The Aura Interactor is a wearable force-feedback device developed by Aura Systems that monitors an audio signal and uses Aura's patented electromagnetic actuator technology to convert low frequency audio information into vibrations that can represent actions such as a punch or kick. It was compatible with the Super NES and Sega Genesis. It is the first commercially available haptic suit, released on September 5, 1994.

==Development==
Inspired by the movie theater sound system Sensurround, EOR technology developer Larry Shultz, then Aura's VP of Audio and Video Technologies, fantasized about what it would be like if a person could "feel" the video game, and not just hear it. Shultz, along with Cipora Lavut and Jeff Bluen, led a dedicated team at Aura in inventing the Interactor.

Aura signed a deal with Acclaim to promote Mortal Kombat II. In addition to inclusion in Aura's $5,000,000 advertising campaign, Acclaim put Interactor cards in the Mortal Kombat II game boxes and Aura packed Acclaim information in its Interactor packaging. Also as part of the deal, Acclaim programmed special audio cues into the game code which would trigger responses from the Interactor.

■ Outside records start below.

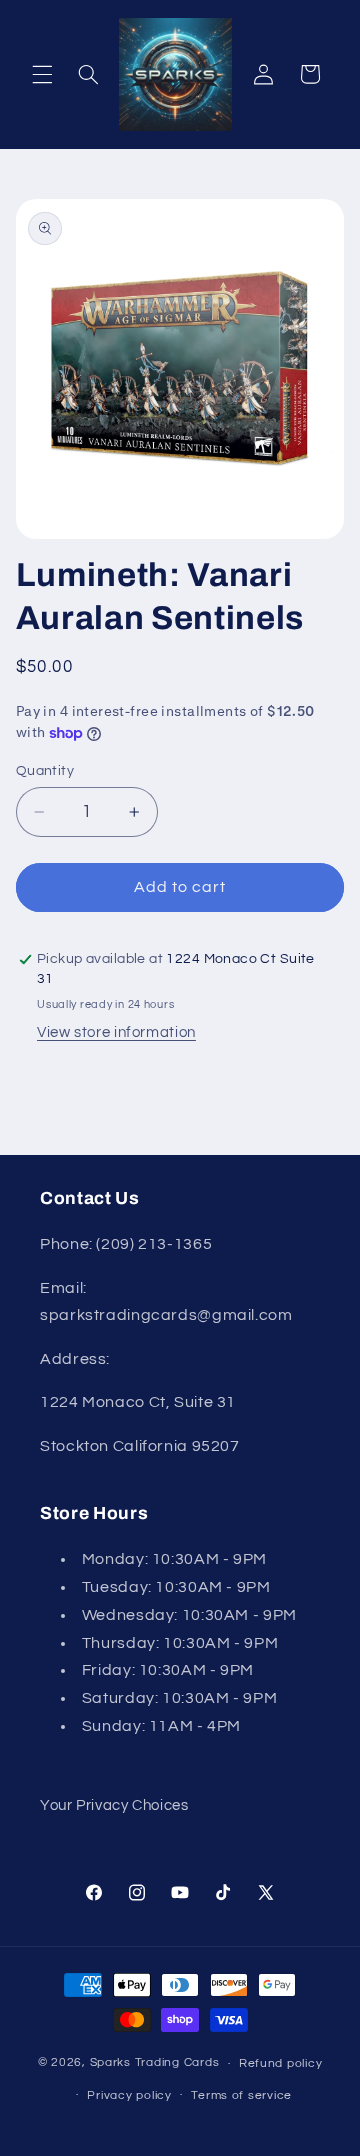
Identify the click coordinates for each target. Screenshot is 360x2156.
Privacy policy (129, 2095)
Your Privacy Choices (114, 1805)
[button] (42, 74)
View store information (116, 1032)
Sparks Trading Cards (155, 2063)
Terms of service (241, 2095)
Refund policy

Aura also signed a deal with Williams Entertainment to do "strategic marketing" in relation to Williams's releases, Double Dragon V: The Shadow Falls and Troy Aikman NFL Football. Aura and Williams swapped the same kind of promotional opportunities that Aura and Acclaim did.

==Reception==
The Interactor received an "Innovation 94" Design and Engineering Award from the Electronics Industry Association. Electronic Gaming Monthly commented, "For $100, the Interactor is a good value. It provides economy-sized virtual reality in a small package." GamePro stated, "If droppin' a C-note is no bother to you, the Aura Interactor serves its purpose." The device was found to work well with VR i-Glasses plugged in.